Sobald der Muttermund der Gebärenden vollständig eröffnet ist, kommen sie in beiden Krankenhäusern in den Entbindungsraum und werden dort weiter betreut. CTG-Geräte gibt es nur ein einziges im Orotta Maternity Hospital, welches kaum verwendet wird, da zumeist Pinard’sche Hörrohre zur Überwachung des Feten sub partu in nicht ganz regelmäßigen Intervallen zum Einsatz kommen.
Handvakuums (KIWIs) sind in beiden Krankenhäusern vorhanden, werden jedoch sehr selten eingesetzt, da das Personal wenig Erfahrung damit hat.
Durch den Einsatz der Mitglieder der NGO For-Eritrea e.V. (Medical Support in Partnership) hat sich aufgrund der unzähligen Einsätze vor Ort bereits viel verbessert und es wurden Neuigkeiten implementiert – nicht zuletzt wurden zwei Laparoskopie-Einheiten von Storz gekauft und die Mitarbeiter darauf eingeschult, damit es die Möglichkeit einer Laparoskopie vor Ort gibt.

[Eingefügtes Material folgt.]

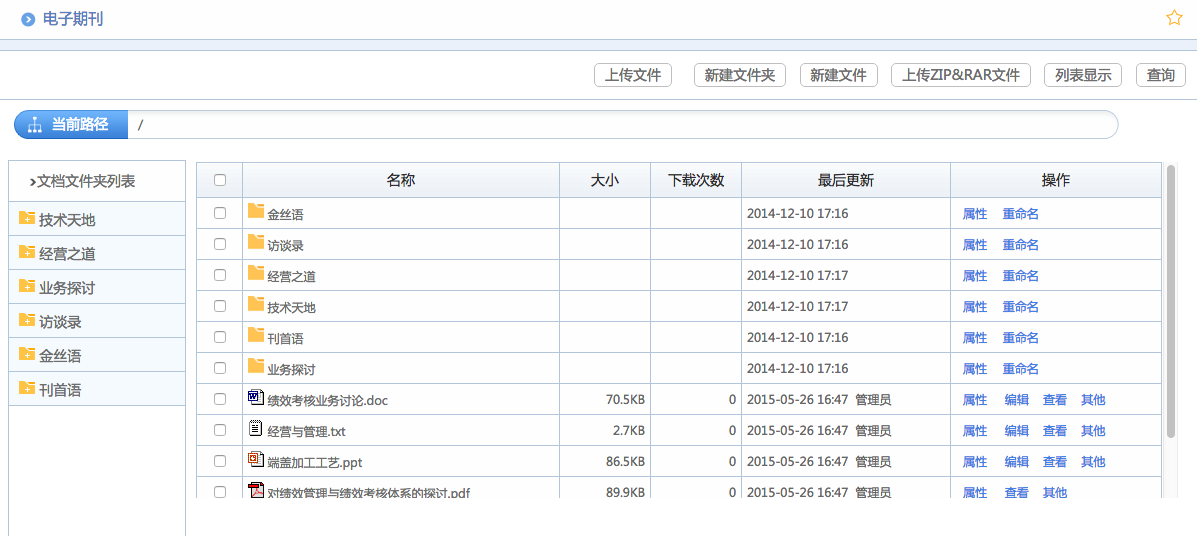This screenshot has width=1197, height=536.
Task: Click the folder icon beside 金丝语 in table
Action: pyautogui.click(x=255, y=212)
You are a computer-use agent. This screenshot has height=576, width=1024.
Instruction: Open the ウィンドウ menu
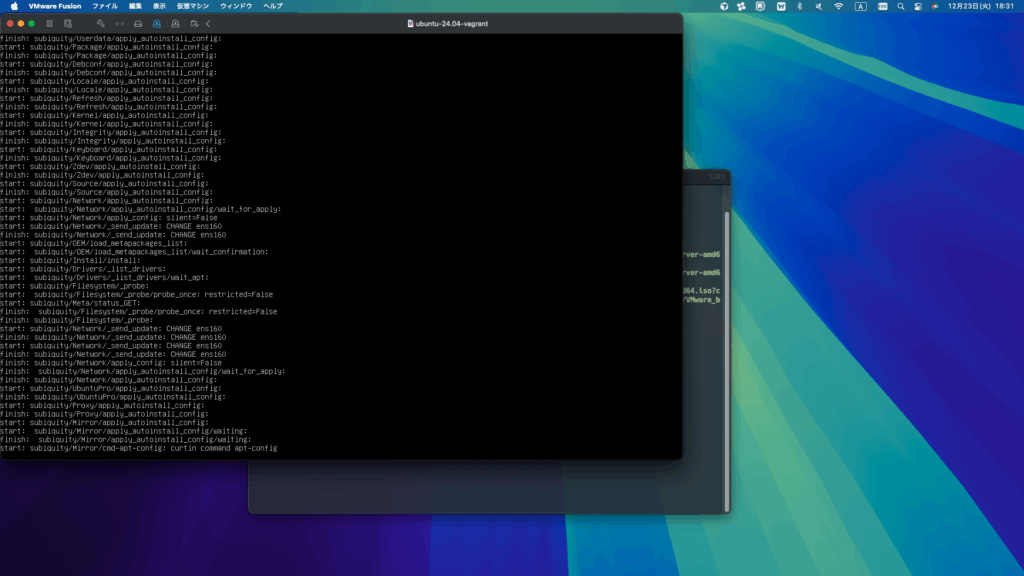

Trotzdem sieht man sich in einem Entwicklungsland wie Eritrea mit Problemen konfrontiert, die einem als Mitteleuropäer am Anfang völlig fremd sind, wie zum Beispiel der fehlende Zugang zu fließendem Wasser im größten Kreißsaal des Landes oder dem Fehlen von den für uns als selbstverständlich erachteten Dingen wie Analgetika unter der Geburt oder einem zeitnahen Krankentransport für Notfälle.
Der Aufenthalt in Asmara war eine der lehrreichsten, schönsten und zugleich intensivsten Erfahrungen meines Lebens. Wenn die Grenzen in Eritrea, welche derzeit aufgrund der COVID-19 -Situation auch für NGO-Mitarbeiter und Mitarbeiterinnen geschlossen sind, wieder geöffnet werden, werden wir bald wieder zu einem Einsatz aufbrechen und versuchen, in diesem wunderschönen Land mit seinen gastfreundlichen und allzeit hilfsbereiten Leuten die Geburtshilfe ein wenig sicherer zu machen.